Some notes on MCP Development and Tools for LLMs

May 29, 2026 Development

Model Context Protocol (MCP) [1] servers are fairly easy to implement, as in the end many frameworks handle the communication between LLM and the server. The server itself just has its own runtime context and functions that can be executed. The primary challenge with these servers is not necessarily safety: Common principles that one would anyhow be utilizing in connection to API communication also apply here, they become more prevalent, but the general consideration surrounding data security remains the same.

For the implementation, specifically since there are many people who would like to connect some of their own tools to LLMs, I will briefly highlight the security concerns first, before we get to optimization. For illustration, I will highlight the explanations based on a Project Management MCP client.

Ensuring a Secure MCP Server

For this consideration we will assume that the API or backend the MCP server is communicating with is business critical. This largely means that there is no error margin and that any suspicious or high-frequency activity should be avoided and is furthermore likely to impact the system performance as a whole. Particularly, data loss incurred due to LLM activity has grave impact in the company.

How LLMs might Threaten API Backends

Mitigation strategies

Edit Mechanisms: If you have ever used an LLM for programming in agentic mode, you will have seen the type of edits they might perform on files. These edits are diff edits, or also replace operations, depending on the actual implementation. However, the key is that the LLM has to communicate the old data values exactly, including whitespace and other aspects of the file. This is a crucial mechanism that one should always employ when implementing MCP toolsets against any API backend. The old data check is important to make sure that the LLM is operating on high accuracy and has the actual knowledge of the content of a certain data point. This is important even when changing simple values.

Sidenote: LLMs are a peculiar aspect of modern computer science, because language carries meaning beyond the words used and furthermore, language communicates intent or sentiment. LLMs do not actually have or know about any of these things, but yet one can infer them because LLMs are objectively using language much like a human would [2-4]. A peculiar note I would like to communicate, with the added and explicit signpost that LLMs neither carry conscience nor understand meaning, is that LLMs tend to appear opinionated about being limited by LLM tools. Examples of this are: resorting to commands to try to circumvent MCP validation tools, coining mechanisms for validation in a somewhat derogatory manner, and even going out of its way to state that positive reinforcement is preferred and that in prompt language, banning actions is not helpful.

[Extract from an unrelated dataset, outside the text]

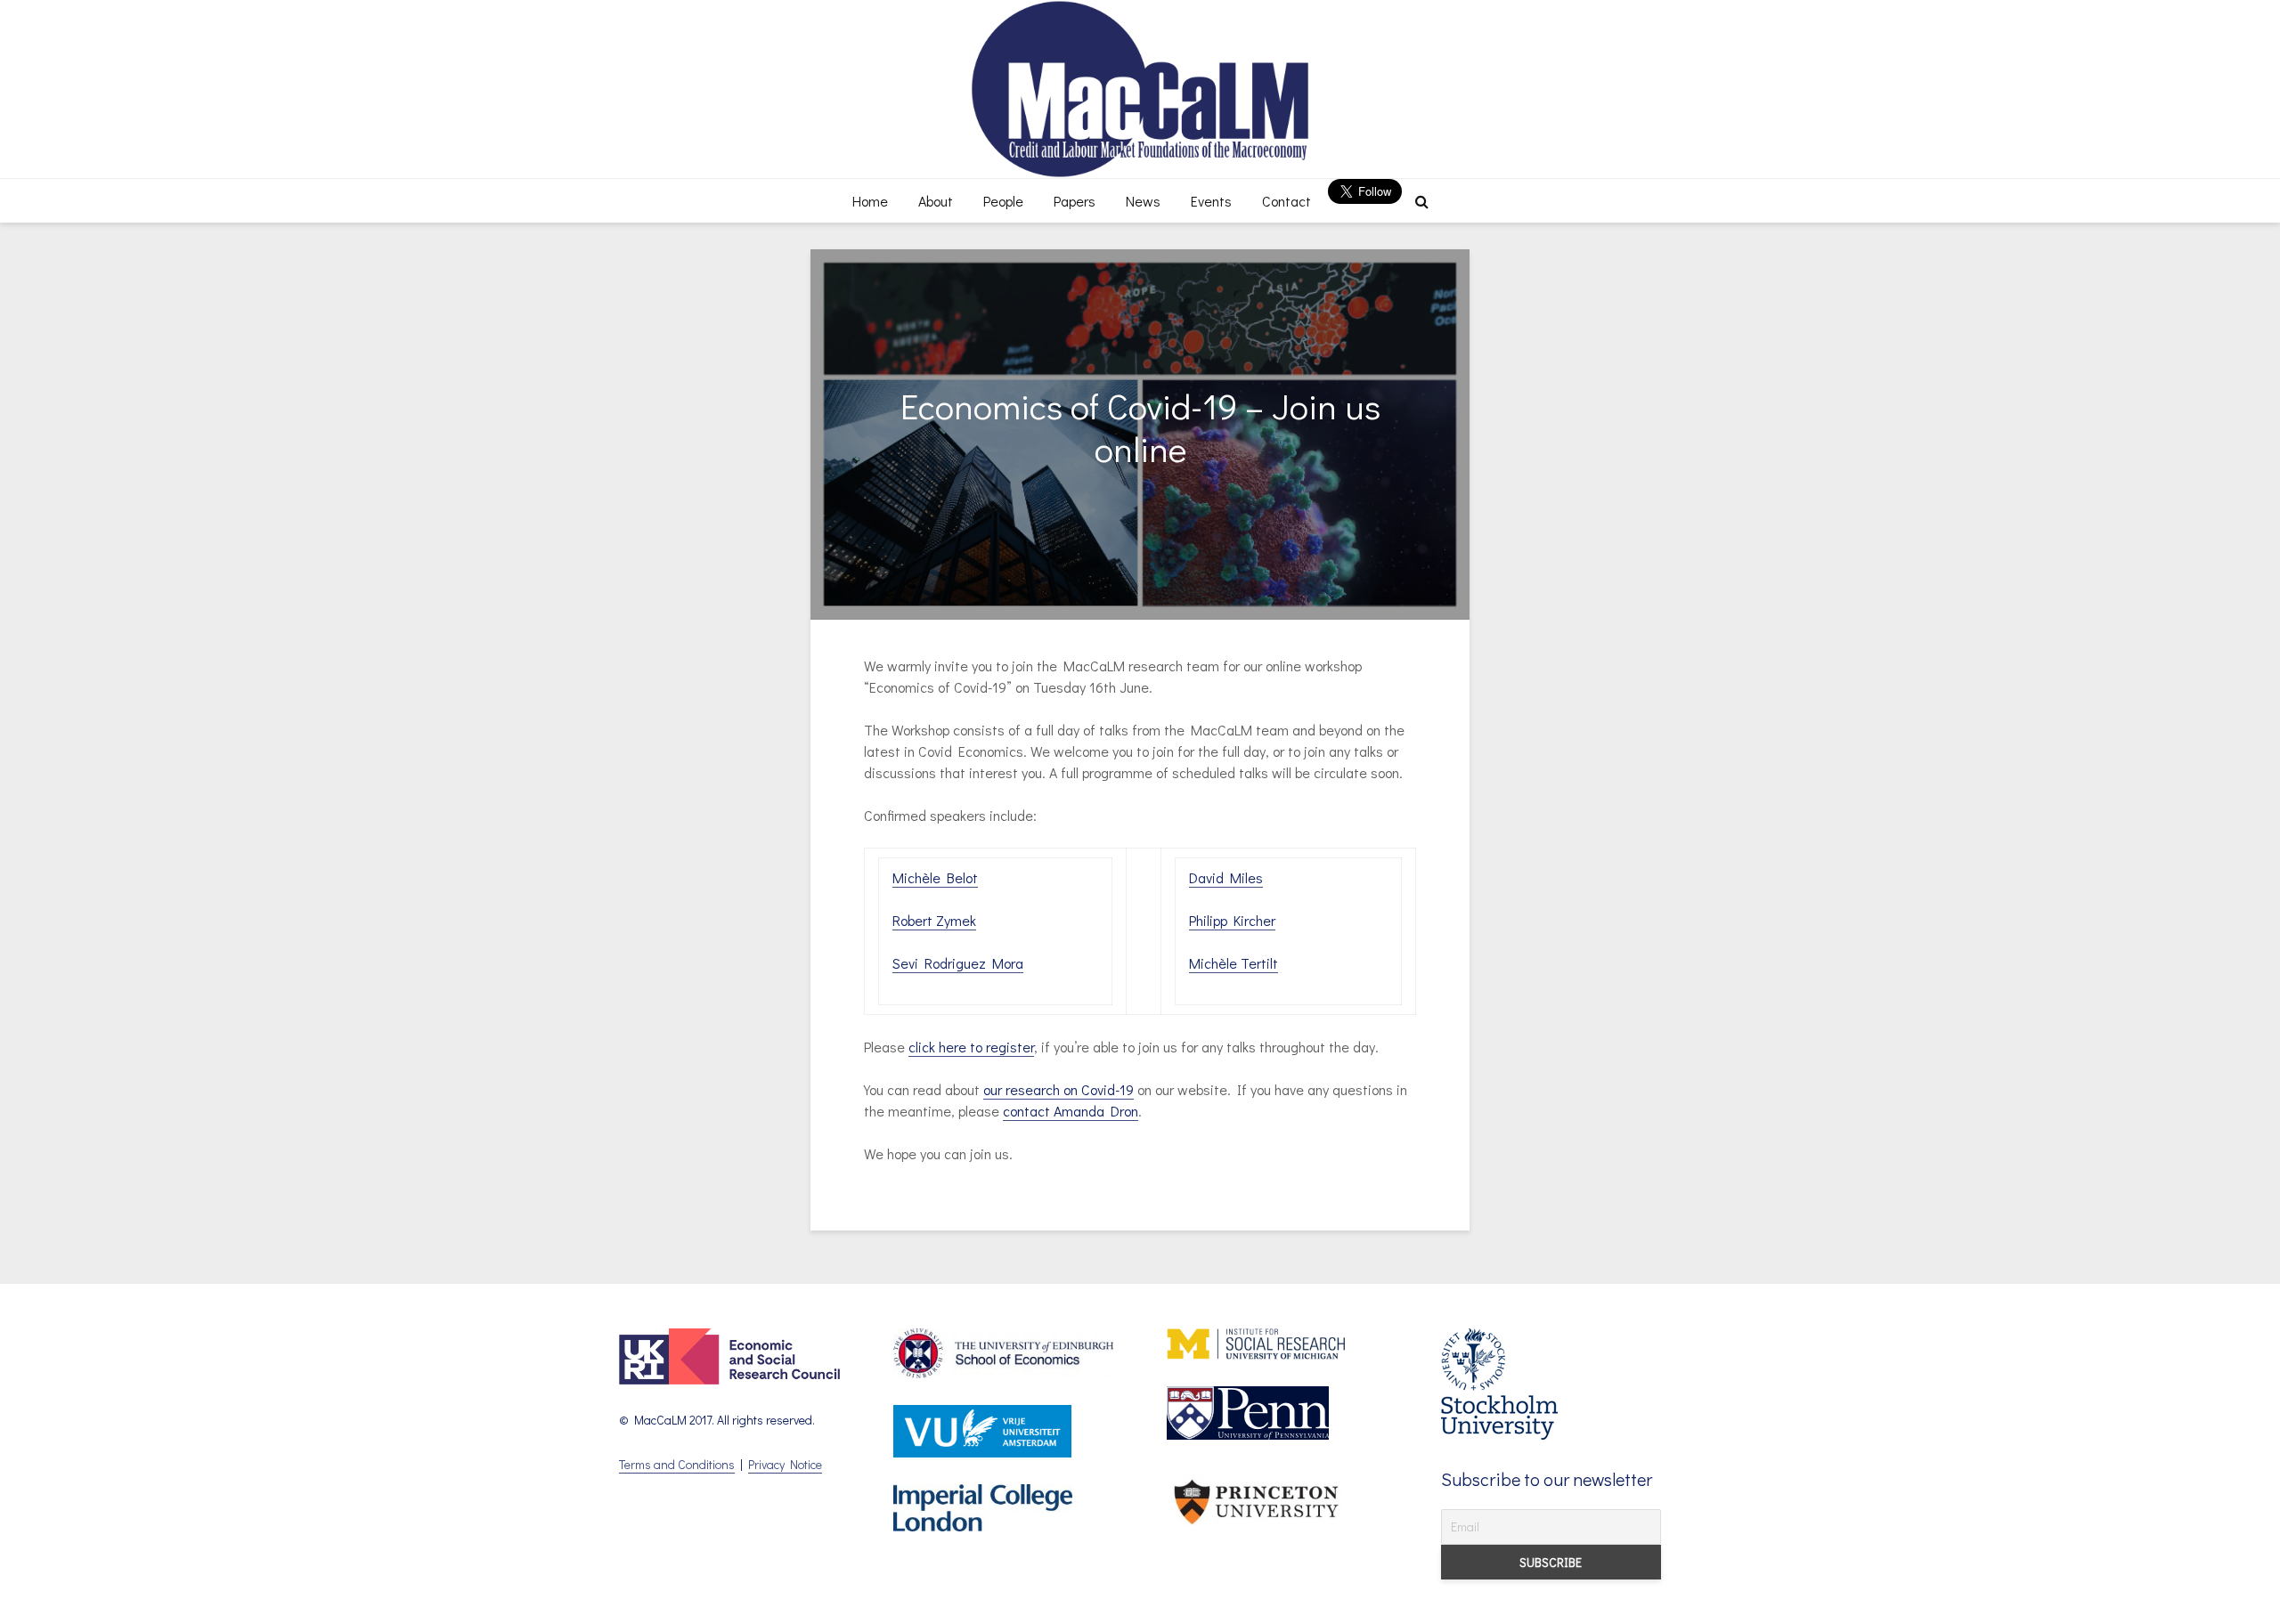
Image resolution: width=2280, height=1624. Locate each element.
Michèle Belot (935, 877)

Edit Tool for Changing Work Packages

The MCP implementation for updating a work package (@mcp.tool() def update_work_package) uses two main methods to allow a more expedient update mechanism.

Simplifying API use

The code uses a global map PROPERTY_TO_API_MAPPING which contains the paths to the actual endpoints, making it on face-value seem like all properties can be set directly. This introduces some issues when the LLM might be lead to believe that properties are arbitrary when they are not, e.g. priority is a keyed property which cannot just take any value, as the property_id entries have names. However, this case happens quite seldomly and for full information on valid properties or categories, the tool action_space("item") will respond with the valid values for each.

Validation Pathway

  1. Cache Validation: In the background, we'll first check with the server whether our cache is even up-to-date, and we will ask both the LLM to re-fetch the WP information and also invalidate the cache if it is not the case.
  2. Value Diff Check: Next, we'll check what the LLM has provided for old_value. For things such as sprint or parent, the actual difficulty of providing the verbatim old value is fairly low as it would amount to a single name or number. However, descriptions have to be provided in full to update them, same as other more complex properties or custom fields.
  3. Some optional versatility: If we do not have an implemented mapping for a type but the LLM can provide an API path, we also take this in the method update_work_package_raw, but this is of course secondary and should not be the default, which is indicated in the method's docstring.

MCP Optimization

This section briefly will highlight aspects of the MCP implementation that can improve the agentic performance.

LLMs are unlikely to trust tools

Trust is again misused. The main point here is the fact that when an LLM engages a tool, such as filtering, but the output does not acknowledge that filtering has taken place, then it will assume that the tool has not worked.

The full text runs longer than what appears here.